For one, it is a childhood tale produced and distributed by the Disney subsidiary, Miramax. And like the Dreamfactory’s animated features, The Boy In the Striped Pajmas, which is based on a children’s book, is a morality tale and a film which both kids and adults can enjoy.
The film tells the story of two eight-year-old boys who are at either side of Auschwitz’s fence. The one wearing the ‘striped pajamas’ — Shmuel — is a Jew destined for the gas chambers. The other boy, Bruno, is the son of the camp’s newly-appointed commandant. The two boys strike up an unlikely friendship.
Even after weeks of hanging out with Shmuel by the electric barbed wire fence, playing checkers and eating sandwiches and cakes – which Shmuel wolfs down – Bruno still doesn’t realise that the pajamas are, in fact, uniforms for death camp inmates. He still believes Shmuel lives on some kind of farm for Jews with low ambitions. For example, he observes that one of the ‘farmers’, Pavel, who often comes over to do grunt work at Bruno’s house which is near the camp, ‘used to be a doctor, but now he just peels potatoes’.
Bruno doesn’t get what that smelly smoke coming out of the chimneys is all about or why his dad’s subordinate beat Pavel to death just because he spilled some red wine while serving dinner. He never questions why soldiers with barking Alsatians shout orders at the emaciated ‘farmers’ as they build a wooden hut. And, strangely, Shmuel is rather chubby and manages to get a lot of ‘alone-time’ by the fence which, in reality, would have been closely monitored by SS soldiers in watchtowers.
The question of whether or not the story line and the film’s details are plausible might seem petty. After all, the full title of the book it is based on is The Boy In the Striped Pajamas: A Fable, and so the moral message takes precedence over realism.
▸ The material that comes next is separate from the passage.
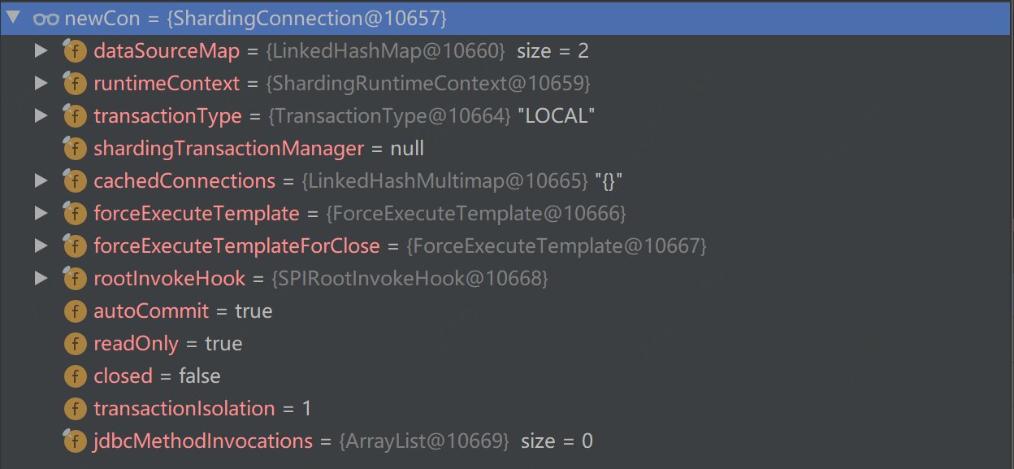Click the glasses watch icon beside newCon

click(46, 18)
In depicting the Holocaust through the eyes of innocent children, who are seen as untainted by the evil that apparently lurks in all grown men, John Boyne, the author of the book, and Mark Herman, the film’s director, can avoid addressing the historical as well as moral complexity of the Holocaust. They simply urge us to feel the pain of innocent children growing up during the Second World War. The injustice suffered by millions of Jews and others appears inexplicable.
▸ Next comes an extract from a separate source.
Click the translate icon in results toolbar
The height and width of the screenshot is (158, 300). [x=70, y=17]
The John Betjeman quote which opens the film is telling: ‘Childhood is measured out by sounds and smells and sights, before the dark hour of reason grows.’
But Herman should take heed of Paul Bailey’s injunction, in his introduction to Primo Levi’s memoirs If This Is a Man, which recounts in painstaking detail the horrors of Auschwitz: ‘I hope [Levi’s books] find their way into the hands of the practitioners of the new sentimentality – those who try to persuade us, with increasing shrillness, that Man is vile: the artists who use the terrible fact of the camps for emotional and aesthetic effect, and the critics who compare their grimmer brand of kitsch to King Lear and the paintings of Goya’s last years.’ (1)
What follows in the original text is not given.